> _Available data_

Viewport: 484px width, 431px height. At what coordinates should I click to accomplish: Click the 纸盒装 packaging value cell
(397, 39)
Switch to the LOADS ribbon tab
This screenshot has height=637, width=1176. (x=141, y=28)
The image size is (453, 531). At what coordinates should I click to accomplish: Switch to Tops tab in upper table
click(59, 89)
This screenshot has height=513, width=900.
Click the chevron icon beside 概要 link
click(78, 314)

* * *

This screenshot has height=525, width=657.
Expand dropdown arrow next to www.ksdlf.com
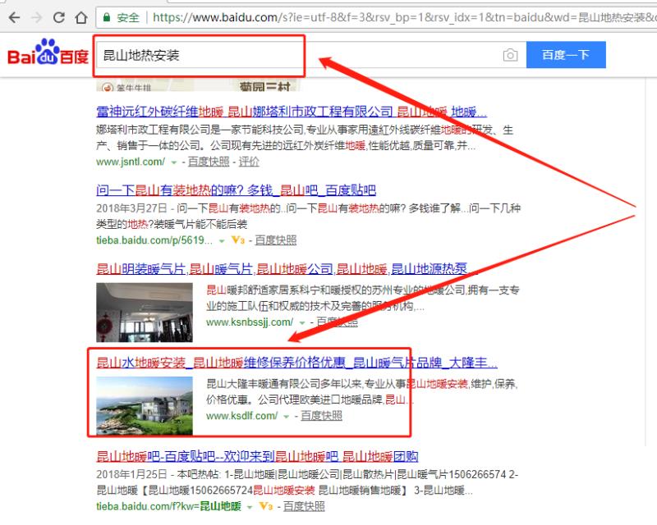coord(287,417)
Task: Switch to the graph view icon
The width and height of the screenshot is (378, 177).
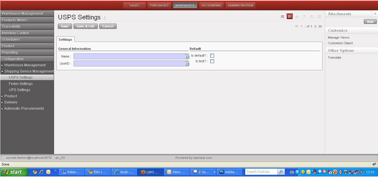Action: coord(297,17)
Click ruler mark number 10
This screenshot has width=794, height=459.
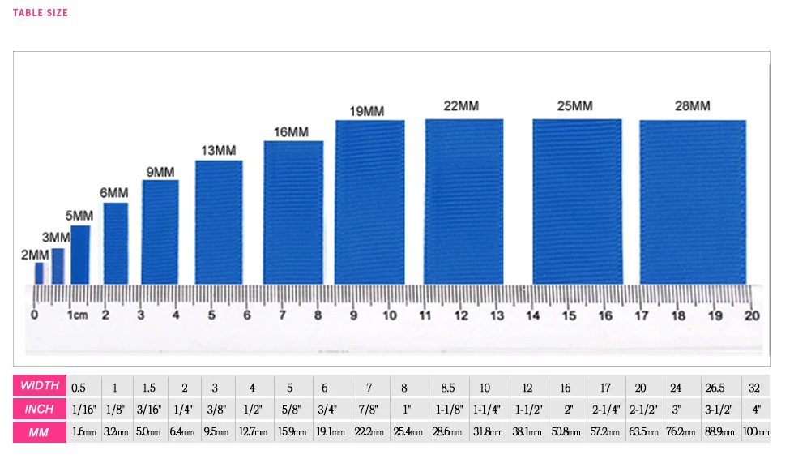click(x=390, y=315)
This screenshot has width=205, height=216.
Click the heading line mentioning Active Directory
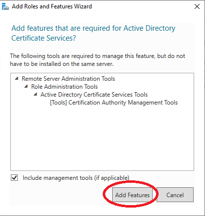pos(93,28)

---

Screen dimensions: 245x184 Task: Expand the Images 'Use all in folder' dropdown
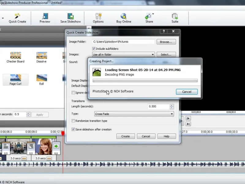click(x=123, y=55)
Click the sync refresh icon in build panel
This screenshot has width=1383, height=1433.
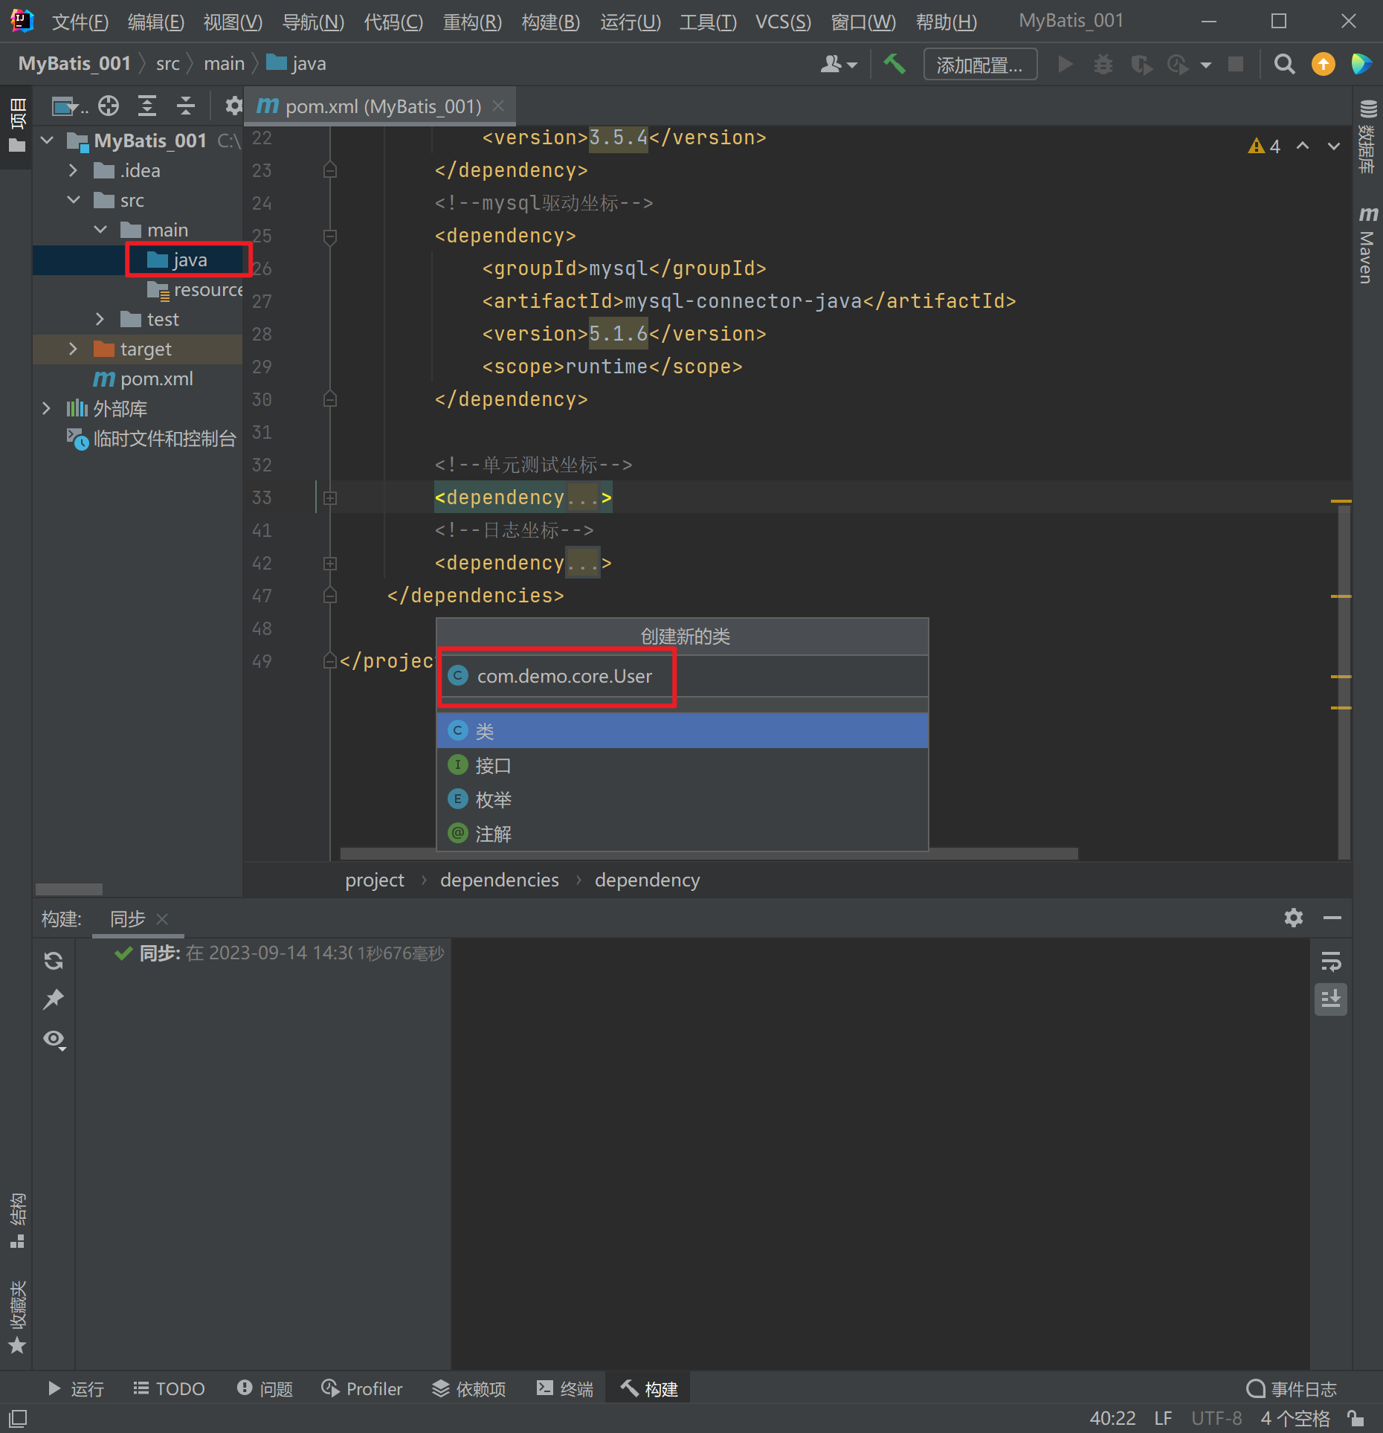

> _Goal of the exercise_
Treat the line with "Screen dimensions: 245x184" as the start and the line with "This screenshot has width=1383, height=1433." as the end, and return exactly that span of the data above, both ends included, without pictures.

> _Result_
Screen dimensions: 245x184 Task: Expand the Images 'Use all in folder' dropdown
click(x=123, y=55)
Click the sync refresh icon in build panel
This screenshot has width=1383, height=1433.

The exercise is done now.